Reproduce all lines of the listing below in which the word "Cookie" occurs.
DATA LISTING section start
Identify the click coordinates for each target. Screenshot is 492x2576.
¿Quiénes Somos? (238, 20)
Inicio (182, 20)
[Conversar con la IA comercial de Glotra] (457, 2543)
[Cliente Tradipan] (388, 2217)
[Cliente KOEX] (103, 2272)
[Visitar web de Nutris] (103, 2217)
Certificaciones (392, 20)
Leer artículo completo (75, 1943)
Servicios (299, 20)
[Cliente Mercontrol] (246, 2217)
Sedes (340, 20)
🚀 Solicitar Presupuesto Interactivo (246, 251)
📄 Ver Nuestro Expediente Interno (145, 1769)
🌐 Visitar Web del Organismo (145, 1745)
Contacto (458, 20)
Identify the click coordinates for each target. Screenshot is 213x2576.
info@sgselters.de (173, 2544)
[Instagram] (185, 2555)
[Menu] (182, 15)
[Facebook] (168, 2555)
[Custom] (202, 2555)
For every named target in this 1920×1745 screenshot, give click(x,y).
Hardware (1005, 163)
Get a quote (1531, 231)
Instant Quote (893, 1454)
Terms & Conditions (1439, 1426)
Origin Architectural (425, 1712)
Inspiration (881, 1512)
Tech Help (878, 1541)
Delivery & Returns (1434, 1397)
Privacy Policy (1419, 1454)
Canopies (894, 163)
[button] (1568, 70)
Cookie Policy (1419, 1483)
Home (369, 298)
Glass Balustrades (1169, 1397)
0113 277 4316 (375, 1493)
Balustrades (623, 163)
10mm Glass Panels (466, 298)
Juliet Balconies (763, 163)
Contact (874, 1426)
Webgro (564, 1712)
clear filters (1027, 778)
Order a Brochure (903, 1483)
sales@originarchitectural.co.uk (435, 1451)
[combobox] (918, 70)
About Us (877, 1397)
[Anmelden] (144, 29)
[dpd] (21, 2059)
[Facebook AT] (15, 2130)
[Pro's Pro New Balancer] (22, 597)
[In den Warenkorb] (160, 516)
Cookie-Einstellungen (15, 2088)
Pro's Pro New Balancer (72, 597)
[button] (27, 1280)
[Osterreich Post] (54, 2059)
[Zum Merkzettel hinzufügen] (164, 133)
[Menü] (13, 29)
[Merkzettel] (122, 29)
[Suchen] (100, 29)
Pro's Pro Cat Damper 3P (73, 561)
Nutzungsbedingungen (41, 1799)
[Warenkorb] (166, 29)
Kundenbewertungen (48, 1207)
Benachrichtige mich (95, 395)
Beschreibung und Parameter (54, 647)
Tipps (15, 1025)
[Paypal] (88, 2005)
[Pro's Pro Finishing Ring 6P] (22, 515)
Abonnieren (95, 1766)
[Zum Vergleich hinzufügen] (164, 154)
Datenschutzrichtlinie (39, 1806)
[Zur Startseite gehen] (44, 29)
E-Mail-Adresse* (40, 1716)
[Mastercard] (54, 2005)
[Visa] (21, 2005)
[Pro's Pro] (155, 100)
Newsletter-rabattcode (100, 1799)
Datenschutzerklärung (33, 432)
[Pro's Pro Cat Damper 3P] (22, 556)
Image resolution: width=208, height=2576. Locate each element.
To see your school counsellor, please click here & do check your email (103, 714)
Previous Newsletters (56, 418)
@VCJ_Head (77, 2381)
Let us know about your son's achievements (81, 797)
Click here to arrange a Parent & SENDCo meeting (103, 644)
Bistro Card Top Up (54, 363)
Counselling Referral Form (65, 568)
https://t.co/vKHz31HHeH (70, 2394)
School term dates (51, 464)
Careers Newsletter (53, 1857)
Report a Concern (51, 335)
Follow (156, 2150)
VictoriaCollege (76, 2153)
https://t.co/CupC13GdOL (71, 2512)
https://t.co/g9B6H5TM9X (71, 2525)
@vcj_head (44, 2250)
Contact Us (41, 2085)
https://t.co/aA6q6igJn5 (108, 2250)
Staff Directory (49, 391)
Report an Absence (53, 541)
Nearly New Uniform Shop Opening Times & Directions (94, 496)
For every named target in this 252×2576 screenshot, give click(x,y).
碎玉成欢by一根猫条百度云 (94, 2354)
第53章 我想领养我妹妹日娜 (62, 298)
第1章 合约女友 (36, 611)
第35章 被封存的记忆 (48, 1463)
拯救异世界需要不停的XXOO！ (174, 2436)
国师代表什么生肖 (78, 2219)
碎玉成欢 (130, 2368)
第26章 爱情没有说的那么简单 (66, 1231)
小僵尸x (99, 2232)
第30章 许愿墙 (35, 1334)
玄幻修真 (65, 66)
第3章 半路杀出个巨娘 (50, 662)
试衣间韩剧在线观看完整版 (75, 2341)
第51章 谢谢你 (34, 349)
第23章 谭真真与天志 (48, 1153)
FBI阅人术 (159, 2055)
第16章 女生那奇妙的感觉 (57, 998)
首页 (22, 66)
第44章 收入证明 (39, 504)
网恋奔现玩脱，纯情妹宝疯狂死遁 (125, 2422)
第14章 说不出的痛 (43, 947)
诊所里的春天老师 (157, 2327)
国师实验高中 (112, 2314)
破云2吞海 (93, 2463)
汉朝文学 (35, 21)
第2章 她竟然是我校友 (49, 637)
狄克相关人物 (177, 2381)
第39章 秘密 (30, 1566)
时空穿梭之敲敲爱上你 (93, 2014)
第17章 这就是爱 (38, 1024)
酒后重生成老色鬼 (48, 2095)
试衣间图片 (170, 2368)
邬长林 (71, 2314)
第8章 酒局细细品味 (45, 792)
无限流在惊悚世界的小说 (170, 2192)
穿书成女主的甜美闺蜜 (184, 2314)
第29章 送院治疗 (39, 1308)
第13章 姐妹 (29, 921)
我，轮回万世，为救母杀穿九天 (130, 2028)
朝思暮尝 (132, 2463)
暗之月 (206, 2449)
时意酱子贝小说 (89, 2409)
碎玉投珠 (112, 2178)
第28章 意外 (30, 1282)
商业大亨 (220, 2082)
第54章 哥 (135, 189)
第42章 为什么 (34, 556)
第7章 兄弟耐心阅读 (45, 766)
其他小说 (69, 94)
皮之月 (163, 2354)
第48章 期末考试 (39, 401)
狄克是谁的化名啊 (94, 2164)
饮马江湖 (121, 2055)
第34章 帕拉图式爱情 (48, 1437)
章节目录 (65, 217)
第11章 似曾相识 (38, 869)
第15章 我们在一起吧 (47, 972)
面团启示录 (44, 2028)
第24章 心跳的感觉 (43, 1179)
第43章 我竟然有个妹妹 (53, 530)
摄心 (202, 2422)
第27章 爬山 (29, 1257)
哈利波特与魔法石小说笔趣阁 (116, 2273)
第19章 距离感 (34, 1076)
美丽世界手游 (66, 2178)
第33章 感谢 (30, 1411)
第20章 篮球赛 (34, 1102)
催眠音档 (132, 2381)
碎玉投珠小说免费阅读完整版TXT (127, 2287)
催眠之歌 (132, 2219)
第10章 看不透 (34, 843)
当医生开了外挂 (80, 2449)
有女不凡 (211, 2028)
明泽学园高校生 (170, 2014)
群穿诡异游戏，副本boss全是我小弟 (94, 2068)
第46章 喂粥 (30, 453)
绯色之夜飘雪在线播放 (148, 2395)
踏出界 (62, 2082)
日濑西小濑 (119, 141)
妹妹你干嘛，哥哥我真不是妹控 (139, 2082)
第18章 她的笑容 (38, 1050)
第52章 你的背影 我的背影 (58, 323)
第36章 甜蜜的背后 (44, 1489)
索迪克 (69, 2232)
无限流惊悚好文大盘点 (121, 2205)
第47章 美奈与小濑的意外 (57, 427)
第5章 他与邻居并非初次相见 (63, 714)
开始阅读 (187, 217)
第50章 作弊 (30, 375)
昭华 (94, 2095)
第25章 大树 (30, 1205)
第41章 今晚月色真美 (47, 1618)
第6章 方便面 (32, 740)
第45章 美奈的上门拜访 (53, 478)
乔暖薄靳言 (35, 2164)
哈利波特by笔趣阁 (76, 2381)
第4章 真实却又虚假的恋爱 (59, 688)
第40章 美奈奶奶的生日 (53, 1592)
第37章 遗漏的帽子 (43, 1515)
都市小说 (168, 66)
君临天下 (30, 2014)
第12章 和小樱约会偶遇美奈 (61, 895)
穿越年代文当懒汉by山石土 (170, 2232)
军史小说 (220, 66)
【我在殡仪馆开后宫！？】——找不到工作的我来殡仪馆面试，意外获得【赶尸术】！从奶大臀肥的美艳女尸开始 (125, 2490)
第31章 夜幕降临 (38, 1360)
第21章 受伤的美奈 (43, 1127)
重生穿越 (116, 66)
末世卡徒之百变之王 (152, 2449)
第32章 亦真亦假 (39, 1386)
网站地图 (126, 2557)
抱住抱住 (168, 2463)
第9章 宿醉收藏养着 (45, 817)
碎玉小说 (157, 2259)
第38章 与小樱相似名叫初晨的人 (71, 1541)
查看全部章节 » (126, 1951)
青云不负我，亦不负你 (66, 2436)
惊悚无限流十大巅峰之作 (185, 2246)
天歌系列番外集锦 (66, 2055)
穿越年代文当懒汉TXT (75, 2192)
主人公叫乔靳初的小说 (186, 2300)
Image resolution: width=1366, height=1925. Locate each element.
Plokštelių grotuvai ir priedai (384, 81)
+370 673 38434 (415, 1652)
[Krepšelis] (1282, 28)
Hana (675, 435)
DATA LISTING section end
### WRITTEN RESPONSE
Cookie Policy (1419, 1483)
Cookie-Einstellungen (15, 2088)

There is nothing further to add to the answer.